▶ PROBLEM TO WORK ON
All of the records are to be reproduced exactly.

▶ Pixel coordinate grounding data
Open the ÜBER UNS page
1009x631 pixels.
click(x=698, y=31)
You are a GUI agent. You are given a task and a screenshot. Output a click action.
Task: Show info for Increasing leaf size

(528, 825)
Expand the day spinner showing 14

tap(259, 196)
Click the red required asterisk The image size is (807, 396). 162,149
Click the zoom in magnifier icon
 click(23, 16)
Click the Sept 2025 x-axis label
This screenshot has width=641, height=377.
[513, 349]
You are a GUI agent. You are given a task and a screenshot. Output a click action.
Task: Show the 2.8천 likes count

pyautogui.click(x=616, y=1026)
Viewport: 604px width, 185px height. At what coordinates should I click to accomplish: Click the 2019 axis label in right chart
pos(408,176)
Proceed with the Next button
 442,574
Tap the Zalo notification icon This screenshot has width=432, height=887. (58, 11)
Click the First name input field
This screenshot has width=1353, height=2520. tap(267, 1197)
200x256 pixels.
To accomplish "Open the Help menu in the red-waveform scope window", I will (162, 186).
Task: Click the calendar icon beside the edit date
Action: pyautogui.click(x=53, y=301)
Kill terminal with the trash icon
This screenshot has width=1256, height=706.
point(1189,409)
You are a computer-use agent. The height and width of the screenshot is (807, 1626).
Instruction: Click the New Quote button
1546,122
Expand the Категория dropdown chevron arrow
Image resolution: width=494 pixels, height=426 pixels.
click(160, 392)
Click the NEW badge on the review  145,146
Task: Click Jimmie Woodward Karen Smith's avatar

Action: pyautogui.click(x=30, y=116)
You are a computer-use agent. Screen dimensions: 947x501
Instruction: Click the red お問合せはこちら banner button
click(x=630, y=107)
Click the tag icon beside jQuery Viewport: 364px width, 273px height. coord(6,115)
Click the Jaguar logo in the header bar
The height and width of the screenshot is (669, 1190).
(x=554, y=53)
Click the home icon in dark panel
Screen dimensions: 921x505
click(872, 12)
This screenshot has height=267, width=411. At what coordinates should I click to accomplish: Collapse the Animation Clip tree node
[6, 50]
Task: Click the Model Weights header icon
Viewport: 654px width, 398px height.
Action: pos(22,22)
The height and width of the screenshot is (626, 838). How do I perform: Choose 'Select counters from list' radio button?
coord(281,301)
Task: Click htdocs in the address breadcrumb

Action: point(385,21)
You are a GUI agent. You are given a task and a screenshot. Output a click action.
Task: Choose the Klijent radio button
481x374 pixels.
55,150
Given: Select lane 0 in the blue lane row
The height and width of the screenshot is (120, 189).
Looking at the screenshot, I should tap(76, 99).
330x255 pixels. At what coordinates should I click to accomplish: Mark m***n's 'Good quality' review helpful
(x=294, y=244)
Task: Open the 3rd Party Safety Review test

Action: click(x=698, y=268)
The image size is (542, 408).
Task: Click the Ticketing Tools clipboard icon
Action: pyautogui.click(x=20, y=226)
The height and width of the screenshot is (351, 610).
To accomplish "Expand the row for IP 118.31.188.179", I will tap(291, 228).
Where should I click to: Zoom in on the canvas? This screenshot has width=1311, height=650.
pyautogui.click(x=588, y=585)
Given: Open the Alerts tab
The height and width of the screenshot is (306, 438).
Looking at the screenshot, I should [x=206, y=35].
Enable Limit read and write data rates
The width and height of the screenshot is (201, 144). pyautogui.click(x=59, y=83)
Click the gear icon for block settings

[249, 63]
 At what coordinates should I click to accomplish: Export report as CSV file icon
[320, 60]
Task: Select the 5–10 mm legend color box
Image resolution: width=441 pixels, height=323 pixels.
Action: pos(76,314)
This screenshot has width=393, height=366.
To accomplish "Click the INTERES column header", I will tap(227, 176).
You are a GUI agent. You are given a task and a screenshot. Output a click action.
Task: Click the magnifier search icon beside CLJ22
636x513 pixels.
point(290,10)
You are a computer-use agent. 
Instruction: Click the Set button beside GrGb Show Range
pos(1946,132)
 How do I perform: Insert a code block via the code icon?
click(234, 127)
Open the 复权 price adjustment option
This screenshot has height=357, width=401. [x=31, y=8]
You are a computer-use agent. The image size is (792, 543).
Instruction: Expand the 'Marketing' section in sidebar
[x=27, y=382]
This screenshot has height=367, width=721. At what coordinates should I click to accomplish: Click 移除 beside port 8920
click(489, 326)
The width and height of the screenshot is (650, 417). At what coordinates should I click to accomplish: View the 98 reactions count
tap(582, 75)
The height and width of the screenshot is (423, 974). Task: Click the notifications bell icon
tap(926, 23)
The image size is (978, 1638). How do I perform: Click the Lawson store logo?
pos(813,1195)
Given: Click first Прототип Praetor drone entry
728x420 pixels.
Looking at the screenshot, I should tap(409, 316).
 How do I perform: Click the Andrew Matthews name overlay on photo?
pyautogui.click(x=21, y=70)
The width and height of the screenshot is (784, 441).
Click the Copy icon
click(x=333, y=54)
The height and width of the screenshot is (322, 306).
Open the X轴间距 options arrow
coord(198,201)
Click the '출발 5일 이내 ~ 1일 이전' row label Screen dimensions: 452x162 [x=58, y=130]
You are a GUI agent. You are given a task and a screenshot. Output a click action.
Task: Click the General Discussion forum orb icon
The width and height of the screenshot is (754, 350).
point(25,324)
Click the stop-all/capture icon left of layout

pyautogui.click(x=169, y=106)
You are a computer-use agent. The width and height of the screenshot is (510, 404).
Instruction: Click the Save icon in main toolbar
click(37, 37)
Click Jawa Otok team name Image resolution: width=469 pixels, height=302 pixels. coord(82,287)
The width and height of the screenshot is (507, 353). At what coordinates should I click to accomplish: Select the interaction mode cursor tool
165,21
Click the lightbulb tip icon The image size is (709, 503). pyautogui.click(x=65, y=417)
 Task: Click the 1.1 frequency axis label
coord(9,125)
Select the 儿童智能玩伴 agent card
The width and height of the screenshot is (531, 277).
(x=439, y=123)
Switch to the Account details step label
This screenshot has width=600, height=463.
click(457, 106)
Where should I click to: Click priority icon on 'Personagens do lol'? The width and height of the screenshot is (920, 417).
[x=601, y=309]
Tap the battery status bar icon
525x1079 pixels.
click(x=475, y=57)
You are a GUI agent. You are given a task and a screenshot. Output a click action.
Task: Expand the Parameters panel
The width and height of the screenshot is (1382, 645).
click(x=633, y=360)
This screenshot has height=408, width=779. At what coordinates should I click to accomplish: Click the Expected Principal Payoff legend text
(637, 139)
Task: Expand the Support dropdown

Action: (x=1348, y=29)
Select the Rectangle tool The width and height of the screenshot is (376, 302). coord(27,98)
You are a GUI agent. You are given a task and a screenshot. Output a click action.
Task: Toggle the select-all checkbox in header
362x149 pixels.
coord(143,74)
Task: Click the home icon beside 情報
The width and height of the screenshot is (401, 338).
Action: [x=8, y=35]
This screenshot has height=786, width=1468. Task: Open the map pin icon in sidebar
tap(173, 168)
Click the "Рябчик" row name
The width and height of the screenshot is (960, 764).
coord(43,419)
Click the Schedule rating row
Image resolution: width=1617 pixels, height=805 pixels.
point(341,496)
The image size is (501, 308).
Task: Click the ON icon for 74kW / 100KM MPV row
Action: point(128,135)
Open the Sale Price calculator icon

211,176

▶ TASK OUTPUT
Open the ÜBER UNS page
1009x631 pixels.
click(x=698, y=31)
You are a GUI agent. You are given a task and a screenshot. Output a click action.
Task: Show info for Increasing leaf size

(528, 825)
Expand the day spinner showing 14

tap(259, 196)
Click the red required asterisk The image size is (807, 396). 162,149
Click the zoom in magnifier icon
 click(23, 16)
Click the Sept 2025 x-axis label
This screenshot has width=641, height=377.
[513, 349]
You are a GUI agent. You are given a task and a screenshot. Output a click action.
Task: Show the 2.8천 likes count

pyautogui.click(x=616, y=1026)
Viewport: 604px width, 185px height. At what coordinates should I click to accomplish: Click the 2019 axis label in right chart
pos(408,176)
Proceed with the Next button
 442,574
Tap the Zalo notification icon This screenshot has width=432, height=887. (58, 11)
Click the First name input field
This screenshot has width=1353, height=2520. tap(267, 1197)
200x256 pixels.
To accomplish "Open the Help menu in the red-waveform scope window", I will (162, 186).
Task: Click the calendar icon beside the edit date
Action: pyautogui.click(x=53, y=301)
Kill terminal with the trash icon
This screenshot has width=1256, height=706.
point(1189,409)
You are a computer-use agent. The height and width of the screenshot is (807, 1626).
Instruction: Click the New Quote button
1546,122
Expand the Категория dropdown chevron arrow
Image resolution: width=494 pixels, height=426 pixels.
click(160, 392)
Click the NEW badge on the review  145,146
Task: Click Jimmie Woodward Karen Smith's avatar

Action: pyautogui.click(x=30, y=116)
You are a computer-use agent. Screen dimensions: 947x501
Instruction: Click the red お問合せはこちら banner button
click(x=630, y=107)
Click the tag icon beside jQuery Viewport: 364px width, 273px height. coord(6,115)
Click the Jaguar logo in the header bar
The height and width of the screenshot is (669, 1190).
(x=554, y=53)
Click the home icon in dark panel
Screen dimensions: 921x505
click(872, 12)
This screenshot has height=267, width=411. At what coordinates should I click to accomplish: Collapse the Animation Clip tree node
[6, 50]
Task: Click the Model Weights header icon
Viewport: 654px width, 398px height.
Action: pos(22,22)
The height and width of the screenshot is (626, 838). How do I perform: Choose 'Select counters from list' radio button?
coord(281,301)
Task: Click htdocs in the address breadcrumb

Action: point(385,21)
You are a GUI agent. You are given a task and a screenshot. Output a click action.
Task: Choose the Klijent radio button
481x374 pixels.
55,150
Given: Select lane 0 in the blue lane row
The height and width of the screenshot is (120, 189).
Looking at the screenshot, I should tap(76, 99).
330x255 pixels. At what coordinates should I click to accomplish: Mark m***n's 'Good quality' review helpful
(x=294, y=244)
Task: Open the 3rd Party Safety Review test

Action: click(x=698, y=268)
The image size is (542, 408).
Task: Click the Ticketing Tools clipboard icon
Action: pyautogui.click(x=20, y=226)
The height and width of the screenshot is (351, 610).
To accomplish "Expand the row for IP 118.31.188.179", I will tap(291, 228).
Where should I click to: Zoom in on the canvas? This screenshot has width=1311, height=650.
pyautogui.click(x=588, y=585)
Given: Open the Alerts tab
The height and width of the screenshot is (306, 438).
Looking at the screenshot, I should [x=206, y=35].
Enable Limit read and write data rates
The width and height of the screenshot is (201, 144). pyautogui.click(x=59, y=83)
Click the gear icon for block settings

[249, 63]
 At what coordinates should I click to accomplish: Export report as CSV file icon
[320, 60]
Task: Select the 5–10 mm legend color box
Image resolution: width=441 pixels, height=323 pixels.
Action: pos(76,314)
This screenshot has width=393, height=366.
To accomplish "Click the INTERES column header", I will tap(227, 176).
You are a GUI agent. You are given a task and a screenshot. Output a click action.
Task: Click the magnifier search icon beside CLJ22
636x513 pixels.
point(290,10)
You are a computer-use agent. 
Instruction: Click the Set button beside GrGb Show Range
pos(1946,132)
 How do I perform: Insert a code block via the code icon?
click(234, 127)
Open the 复权 price adjustment option
This screenshot has height=357, width=401. [x=31, y=8]
You are a computer-use agent. The image size is (792, 543).
Instruction: Expand the 'Marketing' section in sidebar
[x=27, y=382]
This screenshot has height=367, width=721. At what coordinates should I click to accomplish: Click 移除 beside port 8920
click(489, 326)
The width and height of the screenshot is (650, 417). At what coordinates should I click to accomplish: View the 98 reactions count
tap(582, 75)
The height and width of the screenshot is (423, 974). Task: Click the notifications bell icon
tap(926, 23)
The image size is (978, 1638). How do I perform: Click the Lawson store logo?
pos(813,1195)
Given: Click first Прототип Praetor drone entry
728x420 pixels.
Looking at the screenshot, I should tap(409, 316).
 How do I perform: Click the Andrew Matthews name overlay on photo?
pyautogui.click(x=21, y=70)
The width and height of the screenshot is (784, 441).
Click the Copy icon
click(x=333, y=54)
The height and width of the screenshot is (322, 306).
Open the X轴间距 options arrow
coord(198,201)
Click the '출발 5일 이내 ~ 1일 이전' row label Screen dimensions: 452x162 [x=58, y=130]
You are a GUI agent. You are given a task and a screenshot. Output a click action.
Task: Click the General Discussion forum orb icon
The width and height of the screenshot is (754, 350).
point(25,324)
Click the stop-all/capture icon left of layout

pyautogui.click(x=169, y=106)
You are a computer-use agent. The width and height of the screenshot is (510, 404).
Instruction: Click the Save icon in main toolbar
click(37, 37)
Click Jawa Otok team name Image resolution: width=469 pixels, height=302 pixels. coord(82,287)
The width and height of the screenshot is (507, 353). At what coordinates should I click to accomplish: Select the interaction mode cursor tool
165,21
Click the lightbulb tip icon The image size is (709, 503). pyautogui.click(x=65, y=417)
 Task: Click the 1.1 frequency axis label
coord(9,125)
Select the 儿童智能玩伴 agent card
The width and height of the screenshot is (531, 277).
(x=439, y=123)
Switch to the Account details step label
This screenshot has width=600, height=463.
click(457, 106)
Where should I click to: Click priority icon on 'Personagens do lol'? The width and height of the screenshot is (920, 417).
[x=601, y=309]
Tap the battery status bar icon
525x1079 pixels.
click(x=475, y=57)
You are a GUI agent. You are given a task and a screenshot. Output a click action.
Task: Expand the Parameters panel
The width and height of the screenshot is (1382, 645).
click(x=633, y=360)
This screenshot has height=408, width=779. At what coordinates should I click to accomplish: Click the Expected Principal Payoff legend text
(637, 139)
Task: Expand the Support dropdown

Action: (x=1348, y=29)
Select the Rectangle tool The width and height of the screenshot is (376, 302). coord(27,98)
You are a GUI agent. You are given a task and a screenshot. Output a click action.
Task: Toggle the select-all checkbox in header
362x149 pixels.
coord(143,74)
Task: Click the home icon beside 情報
The width and height of the screenshot is (401, 338).
Action: [x=8, y=35]
This screenshot has height=786, width=1468. Task: Open the map pin icon in sidebar
tap(173, 168)
Click the "Рябчик" row name
The width and height of the screenshot is (960, 764).
coord(43,419)
Click the Schedule rating row
Image resolution: width=1617 pixels, height=805 pixels.
point(341,496)
The image size is (501, 308).
Task: Click the ON icon for 74kW / 100KM MPV row
Action: point(128,135)
Open the Sale Price calculator icon

211,176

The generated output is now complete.